How to design a 3D Jack O' Lantern in PTC Creo 2.0 (or Pro Engineer, which is an older version of this CAD software)

Step 1:

1. Create center axis, a plane at 18 degrees (360/10/2) and a horizontal sketch of a vertical pumpkin slice section which edge touch the 18 degrees plane. (you should mirror the slice on the front plane)

Step 2:

2. Create a vertical sketch representing the outer edge of the pumpkin on the 18-degrees plane. The end should touch the end of the earlier created horizontal line.

Step 3:

3. Mirror the vertical sketch on the front-plane. Close the loop by adding another horizontal plane and sketch touching the top-ends of the vertical lines.

Step 4:

4. Create a boundary blend and make sure the lower horizontal line is tangent to the plane it was created on.

Step 5:

5. Pattern the boundary blend 10x around the center axis (divided by 360 degrees)

Step 6:

6. Merge the quilts, and rounds and mirror the whole around the top plane and merge again.

Step 7:

7. Add a hole in the bottom surface for the tea-light, by extruding a cut on the top-plane

Step 8:

8. Create an extrude on the front plane of the cut-out face. In this case a “smiley” I imported in sketcher from a dxf file I created earlier with Adobe Illustrator using an image downloaded from google images.

Step 9:

9. Create three copies of the same sketch on slightly different offsets from the top-plane which will become the pumpkin-stem-base.

Step 10:

10. Use these sketches to create a solid blend

Step 11:

11. Create a curved line, or several  lines on top of the stem-base by first creating new planes under different angles.

Step 12:

12. create a solid sweep using the same sketch as the top of the stem-base.
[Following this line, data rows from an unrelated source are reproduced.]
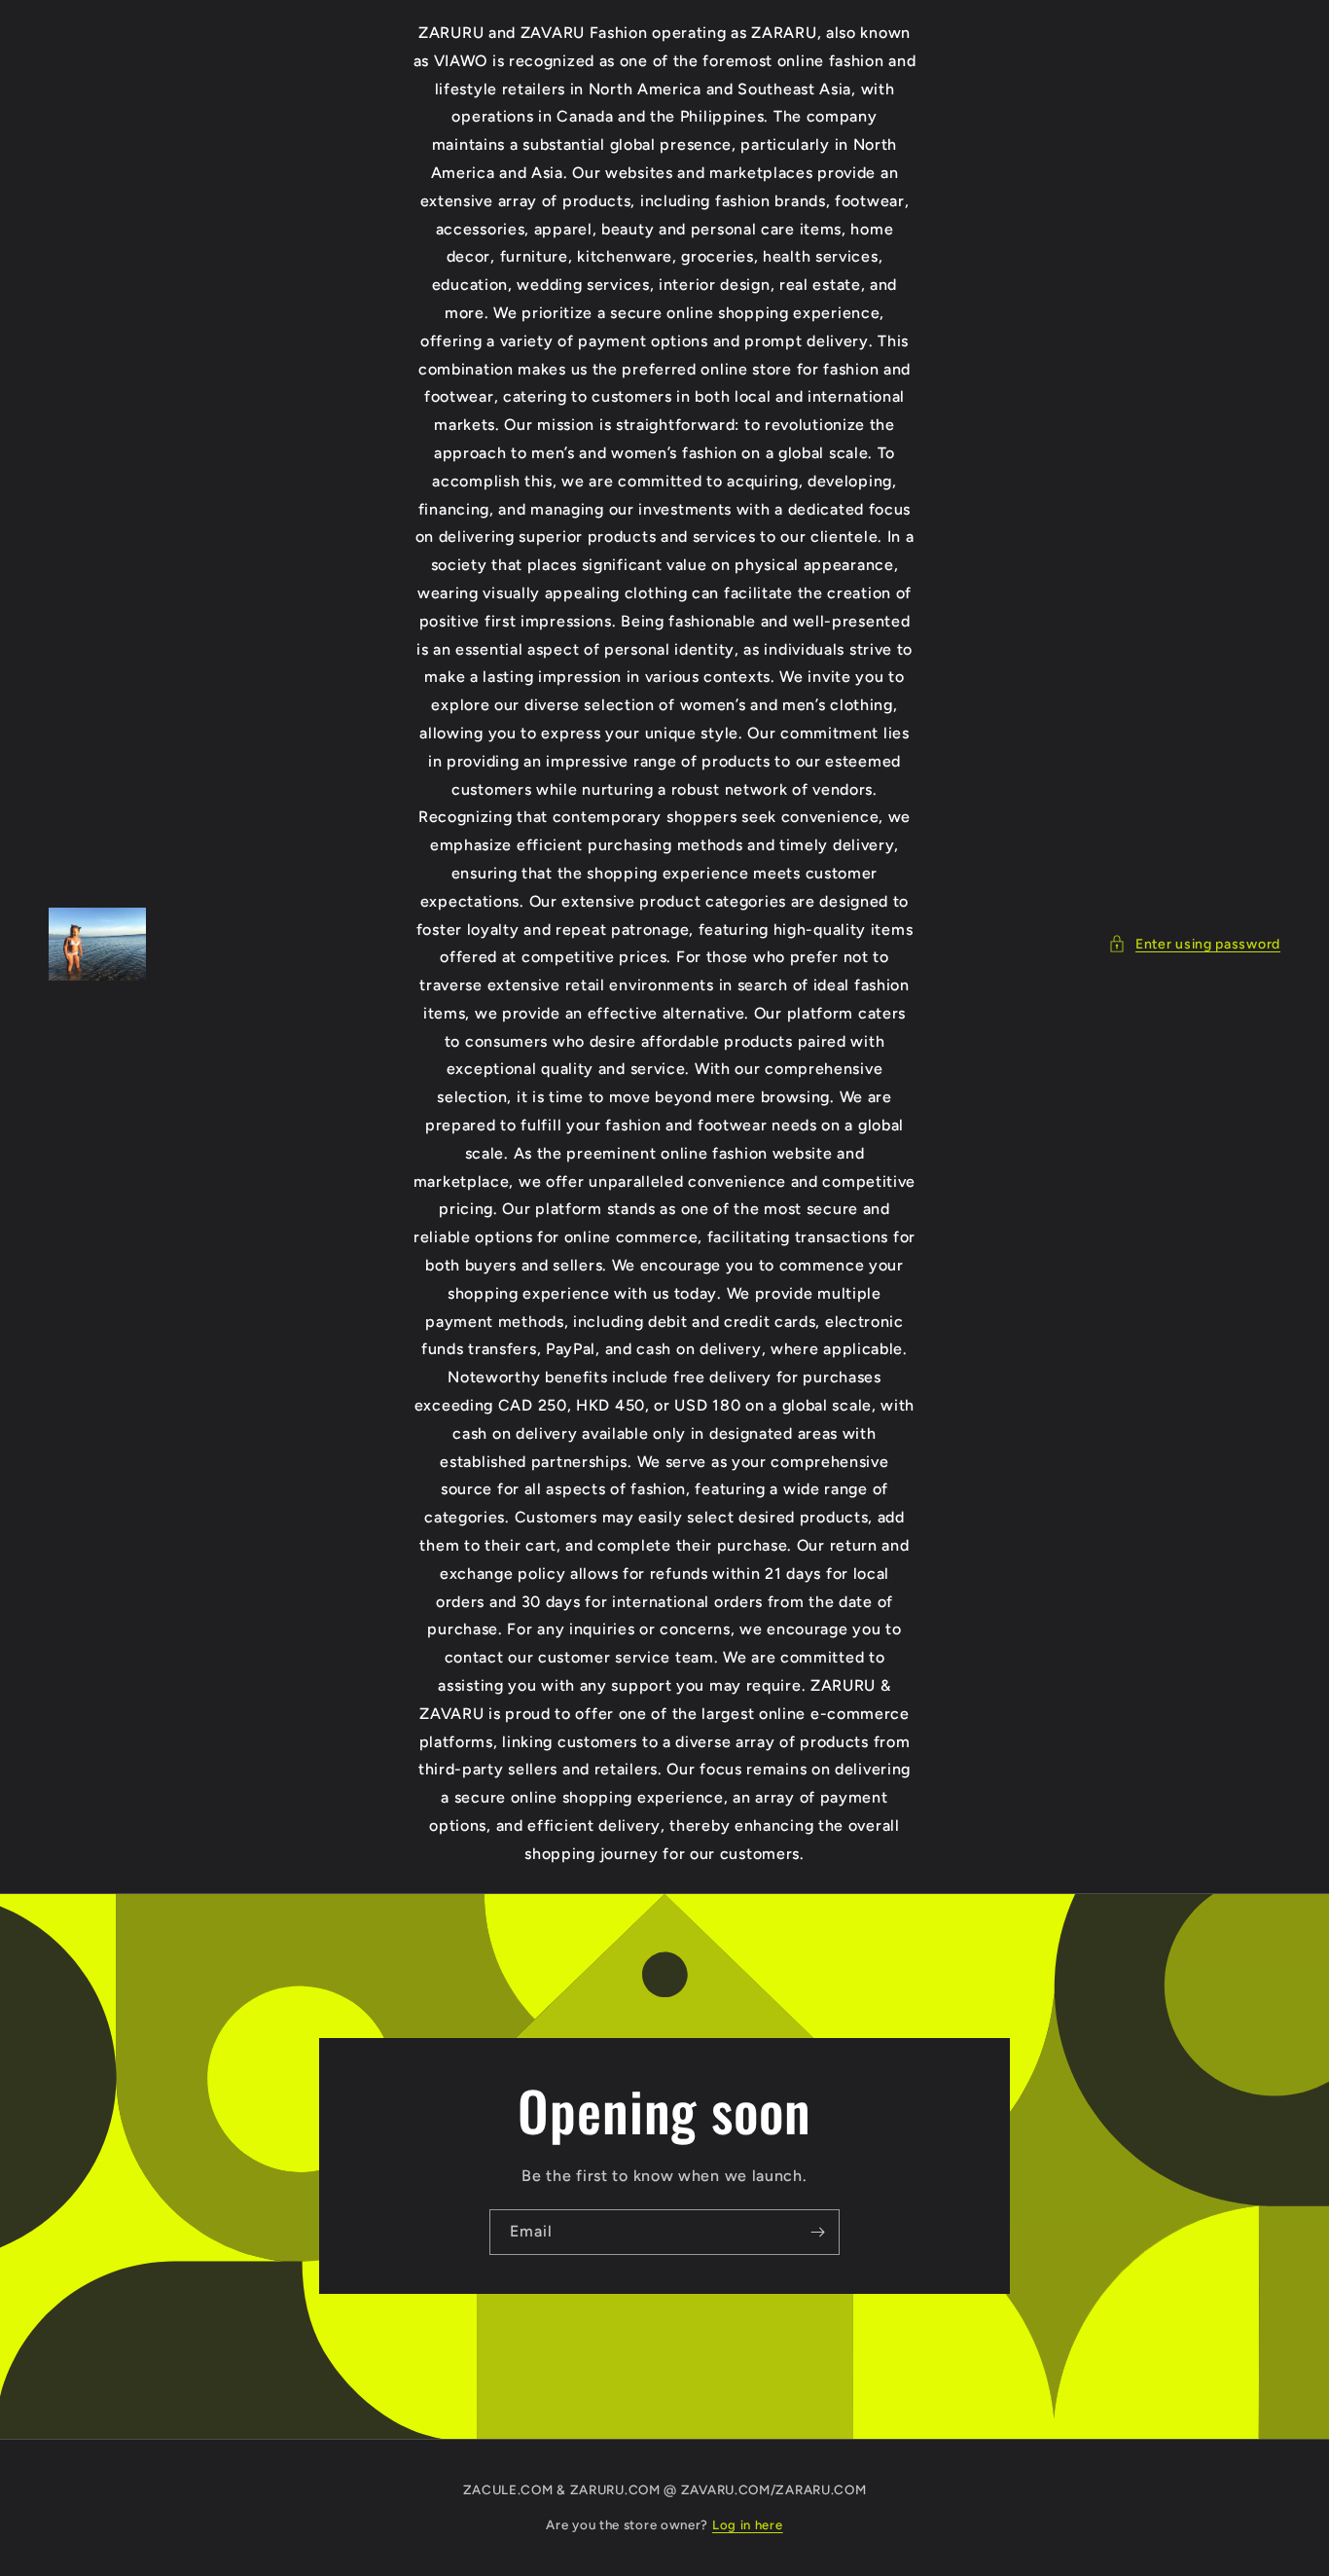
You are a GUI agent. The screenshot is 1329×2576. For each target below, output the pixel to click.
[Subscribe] (817, 2232)
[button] (1194, 944)
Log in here (747, 2525)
I used a trajpar relation in the sketcher to have the stem diameter become smaller to the end of the trajectory.

Step 13:

13. Thicken the surface model and add rounds between the stem and pumpkin.
You can finish the model by adding some nice appearance colors and by hiding the sketch lines.
Also I have added an offset on the teeth so that these will let some light trough when 3d printed.
I have rendered the pumkin in Keyshot 4, which gives fast and realistic results when rendering a final image.